個人的な趣味としては、いくつかのNPOへの寄付や、若手アーティストを中心として作品を60点ほど購入したりなど、これまで行ってきたスタートアップ投資以外の、社会への投資・還元の軸ができつつある気がします。アートやコレクションについては様々な書籍でまだまだ勉強中ですが、以下の本がとても面白かったです。「蒐集(コレクション)」の概念で経済の歴史を紐解く意欲作。

つまり、蒐集という行為は資本主義を超える広大な概念なのです。先ほど触れたジョン・エルスナーは、「社会秩序それ自体が本質的に蒐集的(コレクティブ)」と述べています。そして「帝国とは諸国、諸民族を集めた一コレクション」であり、「一国とは諸地方、諸部族のコレクションである」とも語っている。社会体制、国家体制それ自体が蒐集から成り立っているというわけです。エルスナーによれば、キリスト教は「人々の魂を蒐集するシステム」。その一方で、資本主義は「モノやお金を蒐集するシステム」です。

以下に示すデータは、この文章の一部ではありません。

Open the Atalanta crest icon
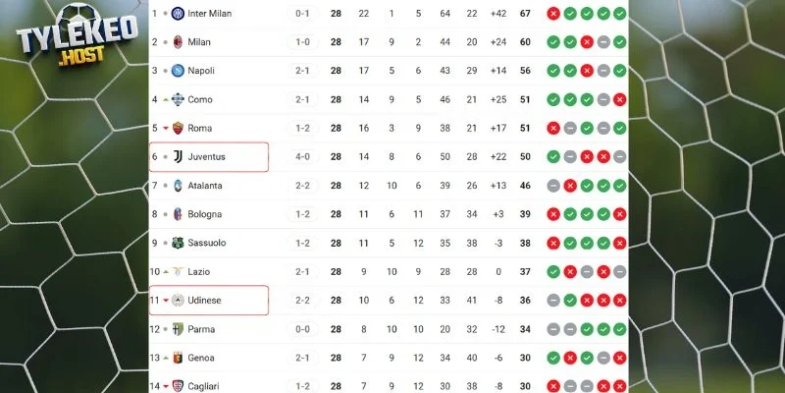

個人的な2021年のテーマはそうだなあ、「掴み取る」ですかね。弟の死、コロナ、様々な辛い出来事のあった昨年でしたが、抗えないほどの濁流の中で、もがき、手を伸ばして何かを掴み取ろうとするイメージが思い浮かびました。掴み取れるのかはわからないが、少なくとも、掴み取ろうとするその「意思」を大事にしたい。

コロナはまだまだ収束する気配は見えませんが、皆さんもお体にお気をつけて。2021年もどうぞよろしくお願いします。